--- START ---

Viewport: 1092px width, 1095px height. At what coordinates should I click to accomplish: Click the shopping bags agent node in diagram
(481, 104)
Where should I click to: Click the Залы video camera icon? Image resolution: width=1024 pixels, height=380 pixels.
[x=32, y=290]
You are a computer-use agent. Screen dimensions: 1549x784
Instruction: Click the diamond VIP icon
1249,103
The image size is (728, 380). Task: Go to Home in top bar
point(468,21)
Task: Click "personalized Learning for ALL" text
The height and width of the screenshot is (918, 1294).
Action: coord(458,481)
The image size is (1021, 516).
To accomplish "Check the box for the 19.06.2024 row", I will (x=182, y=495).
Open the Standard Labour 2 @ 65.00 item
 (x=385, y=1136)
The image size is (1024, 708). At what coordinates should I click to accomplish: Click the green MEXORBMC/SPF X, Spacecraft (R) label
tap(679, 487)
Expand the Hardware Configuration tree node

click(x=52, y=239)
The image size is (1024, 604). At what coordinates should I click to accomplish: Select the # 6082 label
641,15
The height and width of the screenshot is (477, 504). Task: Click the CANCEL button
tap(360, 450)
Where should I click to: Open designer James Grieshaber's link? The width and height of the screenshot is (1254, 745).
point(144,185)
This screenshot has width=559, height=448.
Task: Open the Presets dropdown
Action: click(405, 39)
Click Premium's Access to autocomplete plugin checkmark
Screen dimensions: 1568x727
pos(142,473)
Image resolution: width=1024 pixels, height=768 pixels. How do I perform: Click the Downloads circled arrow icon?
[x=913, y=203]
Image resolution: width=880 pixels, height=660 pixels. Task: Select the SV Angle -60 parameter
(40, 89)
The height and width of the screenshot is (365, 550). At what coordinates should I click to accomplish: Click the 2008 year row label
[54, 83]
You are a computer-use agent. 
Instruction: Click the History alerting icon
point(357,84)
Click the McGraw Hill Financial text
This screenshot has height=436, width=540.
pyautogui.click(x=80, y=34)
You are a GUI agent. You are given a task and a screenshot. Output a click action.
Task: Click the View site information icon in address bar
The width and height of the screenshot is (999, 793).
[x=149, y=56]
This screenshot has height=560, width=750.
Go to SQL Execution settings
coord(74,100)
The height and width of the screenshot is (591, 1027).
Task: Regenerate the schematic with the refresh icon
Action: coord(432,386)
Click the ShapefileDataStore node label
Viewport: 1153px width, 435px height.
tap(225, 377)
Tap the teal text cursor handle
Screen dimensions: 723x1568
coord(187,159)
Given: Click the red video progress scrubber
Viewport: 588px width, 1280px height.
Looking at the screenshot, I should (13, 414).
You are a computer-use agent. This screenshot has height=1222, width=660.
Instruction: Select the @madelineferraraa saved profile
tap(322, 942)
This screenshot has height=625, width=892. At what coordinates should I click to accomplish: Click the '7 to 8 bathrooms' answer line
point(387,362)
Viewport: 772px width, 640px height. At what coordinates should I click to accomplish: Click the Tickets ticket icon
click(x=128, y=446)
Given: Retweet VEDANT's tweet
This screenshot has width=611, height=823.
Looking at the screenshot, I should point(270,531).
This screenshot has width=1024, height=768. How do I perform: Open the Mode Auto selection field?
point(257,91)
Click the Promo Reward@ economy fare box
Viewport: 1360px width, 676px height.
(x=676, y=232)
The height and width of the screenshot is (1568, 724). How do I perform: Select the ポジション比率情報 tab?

--- END ---

Repeat the data exactly. Omit nothing.

(Written solution)
Viewport: 1092px width, 1095px height. At what coordinates should I click to accomplish: Click the shopping bags agent node in diagram
(481, 104)
Where should I click to: Click the Залы video camera icon? Image resolution: width=1024 pixels, height=380 pixels.
[x=32, y=290]
You are a computer-use agent. Screen dimensions: 1549x784
Instruction: Click the diamond VIP icon
1249,103
The image size is (728, 380). Task: Go to Home in top bar
point(468,21)
Task: Click "personalized Learning for ALL" text
The height and width of the screenshot is (918, 1294).
Action: coord(458,481)
The image size is (1021, 516).
To accomplish "Check the box for the 19.06.2024 row", I will (x=182, y=495).
Open the Standard Labour 2 @ 65.00 item
 (x=385, y=1136)
The image size is (1024, 708). At what coordinates should I click to accomplish: Click the green MEXORBMC/SPF X, Spacecraft (R) label
tap(679, 487)
Expand the Hardware Configuration tree node

click(x=52, y=239)
The image size is (1024, 604). At what coordinates should I click to accomplish: Select the # 6082 label
641,15
The height and width of the screenshot is (477, 504). Task: Click the CANCEL button
tap(360, 450)
Where should I click to: Open designer James Grieshaber's link? The width and height of the screenshot is (1254, 745).
point(144,185)
This screenshot has width=559, height=448.
Task: Open the Presets dropdown
Action: click(405, 39)
Click Premium's Access to autocomplete plugin checkmark
Screen dimensions: 1568x727
pos(142,473)
Image resolution: width=1024 pixels, height=768 pixels. How do I perform: Click the Downloads circled arrow icon?
[x=913, y=203]
Image resolution: width=880 pixels, height=660 pixels. Task: Select the SV Angle -60 parameter
(40, 89)
The height and width of the screenshot is (365, 550). At what coordinates should I click to accomplish: Click the 2008 year row label
[54, 83]
You are a computer-use agent. 
Instruction: Click the History alerting icon
point(357,84)
Click the McGraw Hill Financial text
This screenshot has height=436, width=540.
pyautogui.click(x=80, y=34)
You are a GUI agent. You are given a task and a screenshot. Output a click action.
Task: Click the View site information icon in address bar
The width and height of the screenshot is (999, 793).
[x=149, y=56]
This screenshot has height=560, width=750.
Go to SQL Execution settings
coord(74,100)
The height and width of the screenshot is (591, 1027).
Task: Regenerate the schematic with the refresh icon
Action: coord(432,386)
Click the ShapefileDataStore node label
Viewport: 1153px width, 435px height.
tap(225, 377)
Tap the teal text cursor handle
Screen dimensions: 723x1568
coord(187,159)
Given: Click the red video progress scrubber
Viewport: 588px width, 1280px height.
Looking at the screenshot, I should (13, 414).
You are a computer-use agent. This screenshot has height=1222, width=660.
Instruction: Select the @madelineferraraa saved profile
tap(322, 942)
This screenshot has height=625, width=892. At what coordinates should I click to accomplish: Click the '7 to 8 bathrooms' answer line
point(387,362)
Viewport: 772px width, 640px height. At what coordinates should I click to accomplish: Click the Tickets ticket icon
click(x=128, y=446)
Given: Retweet VEDANT's tweet
This screenshot has width=611, height=823.
Looking at the screenshot, I should point(270,531).
This screenshot has width=1024, height=768. How do I perform: Open the Mode Auto selection field?
point(257,91)
Click the Promo Reward@ economy fare box
Viewport: 1360px width, 676px height.
(x=676, y=232)
The height and width of the screenshot is (1568, 724). How do I perform: Select the ポジション比率情報 tab?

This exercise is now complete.